Avec des si, j’aurais pu encore me confier, parce que nous nous ressemblions beaucoup tous les deux, toi le plus jeune frère de papa…
On aurait parler de nous, de nos doutes, de nos souvenirs et des bons moments passés ensembles.. De mes parents, des mêmes choses bien sur mais qui nous faisaient du bien.
Avec des si, ta maison que tu voulais notre, serait toujours restée ouverte, accueillante, notre nid pour toutes les générations, une vraie maison de famille comme dans un film de Nina Companez.
Cette maison te ressemblait, comme une partie de toi…
Tu y avais mis toute ton énergie, tout ton cœur pour nous la faire aimer et nous l’aimions…

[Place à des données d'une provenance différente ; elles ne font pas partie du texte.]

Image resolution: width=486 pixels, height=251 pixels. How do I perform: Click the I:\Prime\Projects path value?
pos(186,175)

Avec des si, on ne se serait pas poser la question de savoir ce que l’on allait faire à Noël ou à Pâques !
La tradition nous amenait bien volontiers dans ta belle campagne bretonne ou le feu de ta grande cheminée réchauffait nos âmes et nos corps.
Même si…. Après ton douloureux divorce d’il y a 20 ans quand tu as rencontré Elle, l’Autre femme de ta vie, tellement différente.

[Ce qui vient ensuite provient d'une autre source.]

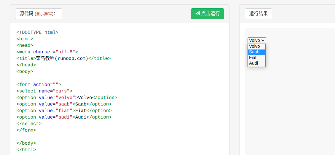
Task: Place cursor on the DOCTYPE html line
Action: click(37, 32)
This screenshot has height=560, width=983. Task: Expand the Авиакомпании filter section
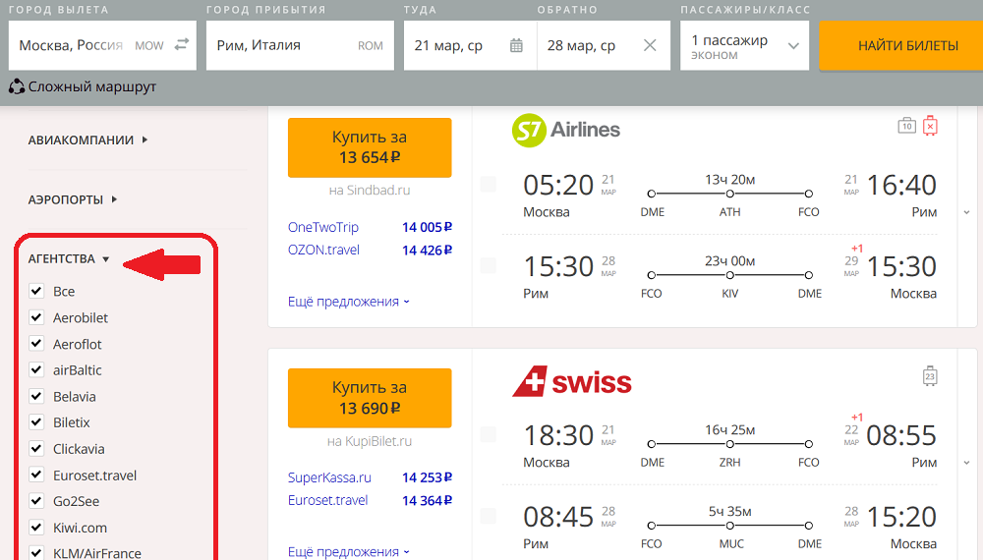87,140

Une annonce, une rencontre et quelques jours de vacances en Corse, et en moins de trois mois tu te remariais avec Celle qui a commencé à te séparer de ton fils, puis de nous…
Faire le vide, et Elle a réussi.
L’ambiance n’y était plus et nous te sentions mal à l’aise, sans savoir que tu étais malheureux…
Tu t’étais confié à moi juste avant ton départ, tu aurais voulu divorcer et elle faisait du chantage, la maison, l’argent et toi tu n’osais pas…
Avec des si, on pourrait faire reculer le temps, mais je ne suis pas magicienne, juste ta nièce qui pense à toi, en me disant que SI ELLE était partie avant toi , tout ce serait passé comme ce dimanche…
Parce que le jour de tes obsèques, Elle avait déjà retiré tes souvenirs, tes affaires et surtout tes aquarelles, tous les murs vides…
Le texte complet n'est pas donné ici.